Scandinavia looms large in the Middle Ages as the home of the teeming multitudes of emigrants, Goths and Vandals, who swarmed over the Roman Empire. Later waves from Denmark and the contiguous portion of Germany flooded England first in the Anglo-Saxon conquest and then in the Danish. The Normans, too, originally hailed from Scandinavia. But though the sons of the North conquered and colonized so much of the South, Scandinavia herself remained a small people, neither politically nor intellectually of the first importance. The three kingdoms of Denmark, Norway, and Sweden became one in 1397; and, after Sweden's temporary separation from the other two, were again united. The fifteenth century saw the {136} great aggrandizement of the power of the prelates and of the larger nobles at the expense of the bönder, who, from a class of free and noble small proprietors degenerated not only into peasants but often into serfs. [Sidenote: 1513] When Christian II succeeded to the throne, it was as the papal champion. His attempt to consolidate his power in Sweden by massacring the magnates under the pretext that they were hostile to the pope, [Sidenote: November 8-11, 1520] an act called the "Stockholm bath of blood," aroused the people against him in a war of independence.
[Sidenote: Denmark]
Christian found Denmark also insubordinate. It is true that he made some just laws, protecting the people and building up their prosperity, but their support was insufficient to counterbalance the hatred of the great lords spiritual and temporal. He was quick to see in the Reformation a weapon against the prelates, and appealed for help to Wittenberg as early as 1519. His endeavors throughout 1520 to get Luther himself to visit Denmark failed, but early in 1521 he succeeded in attracting Carlstadt for a short visit. This effort, however, cost him his throne, for he was expelled on April 13, 1523, and wandered over Europe in exile until his death. [Sidenote: 1559]

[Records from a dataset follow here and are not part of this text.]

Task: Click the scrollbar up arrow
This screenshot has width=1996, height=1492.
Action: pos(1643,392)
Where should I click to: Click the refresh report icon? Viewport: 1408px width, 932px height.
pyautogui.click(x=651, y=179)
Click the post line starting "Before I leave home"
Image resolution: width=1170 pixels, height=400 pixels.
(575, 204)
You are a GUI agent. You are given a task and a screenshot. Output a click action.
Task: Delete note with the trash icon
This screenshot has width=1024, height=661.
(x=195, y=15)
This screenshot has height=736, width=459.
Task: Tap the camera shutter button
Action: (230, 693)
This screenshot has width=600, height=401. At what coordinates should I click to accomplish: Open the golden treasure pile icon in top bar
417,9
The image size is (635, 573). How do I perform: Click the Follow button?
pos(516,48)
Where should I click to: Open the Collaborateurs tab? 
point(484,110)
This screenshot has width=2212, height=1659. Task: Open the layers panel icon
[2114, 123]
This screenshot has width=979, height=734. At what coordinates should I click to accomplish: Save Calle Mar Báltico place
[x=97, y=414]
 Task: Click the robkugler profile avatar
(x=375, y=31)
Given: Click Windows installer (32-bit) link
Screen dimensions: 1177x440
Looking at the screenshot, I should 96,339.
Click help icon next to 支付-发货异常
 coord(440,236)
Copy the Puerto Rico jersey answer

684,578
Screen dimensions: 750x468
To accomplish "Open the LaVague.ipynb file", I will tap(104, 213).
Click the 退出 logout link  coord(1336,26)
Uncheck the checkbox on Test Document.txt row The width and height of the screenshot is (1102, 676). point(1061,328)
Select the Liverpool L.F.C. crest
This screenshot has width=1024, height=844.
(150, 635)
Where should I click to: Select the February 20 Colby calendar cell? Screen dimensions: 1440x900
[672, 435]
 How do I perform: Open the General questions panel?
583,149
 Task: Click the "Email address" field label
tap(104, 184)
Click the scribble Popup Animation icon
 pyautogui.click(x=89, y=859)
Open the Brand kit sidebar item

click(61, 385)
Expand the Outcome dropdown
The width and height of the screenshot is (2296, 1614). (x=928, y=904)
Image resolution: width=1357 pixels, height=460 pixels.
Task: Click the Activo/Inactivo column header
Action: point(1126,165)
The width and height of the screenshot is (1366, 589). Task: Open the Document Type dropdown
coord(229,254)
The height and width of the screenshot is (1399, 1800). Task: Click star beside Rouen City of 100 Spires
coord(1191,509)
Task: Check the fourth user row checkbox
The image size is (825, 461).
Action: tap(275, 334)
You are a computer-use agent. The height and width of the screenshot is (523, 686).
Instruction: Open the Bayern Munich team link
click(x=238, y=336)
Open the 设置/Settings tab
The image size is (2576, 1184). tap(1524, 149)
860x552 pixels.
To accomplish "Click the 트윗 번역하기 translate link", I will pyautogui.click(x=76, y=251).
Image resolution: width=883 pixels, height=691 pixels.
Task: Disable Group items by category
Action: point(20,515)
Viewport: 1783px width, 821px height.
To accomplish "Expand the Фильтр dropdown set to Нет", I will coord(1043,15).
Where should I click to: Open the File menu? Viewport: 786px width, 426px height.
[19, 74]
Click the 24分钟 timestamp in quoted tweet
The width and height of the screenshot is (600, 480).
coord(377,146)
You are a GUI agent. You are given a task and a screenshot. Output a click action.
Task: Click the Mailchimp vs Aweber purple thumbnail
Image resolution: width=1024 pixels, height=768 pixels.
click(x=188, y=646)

The Duke of Schleswig-Holstein, to whom the crown was offered, reigned for ten years as Frederic I. Though his coronation oath bound him to do nothing against the church, he had only been king for three years before he came out openly for the Reformation. In this again we must see primarily a policy, rather than a conviction. He was supported, however, by the common people, who had been disgusted by the indulgences sold by Arcimboldi [Sidenote: 1516-19] and by the constant corruption of the higher clergy. The cities, as in Germany, were the strongest centers of the movement. The Diet of 1527 decreed that Lutherans should be recognized on equal terms with Catholics, that marriage of priests {137} and the regular clergy be allowed. In 1530 a Lutheran confession was adopted.
Christian III, who reigned until 1559, took the final step, though at the price of a civil war. His victory enabled him to arrest all the bishops, August 20, 1536, and to force them to renounce their rights and properties in favor of the crown. Only one, Bishop Rönnow of Roskilde, refused, and was consequently held prisoner until his death. The Diet of 1536 abolished Catholicism, confiscated all church property and distributed it between the king and the temporal nobles. Bugenhagen was called from Wittenberg to organize the church on Lutheran lines. [Sidenote: 1537-9] In the immediately following years the Catholics were deprived of their civil rights. The political benefits of the Reformation inured primarily to the king and secondarily to the third estate.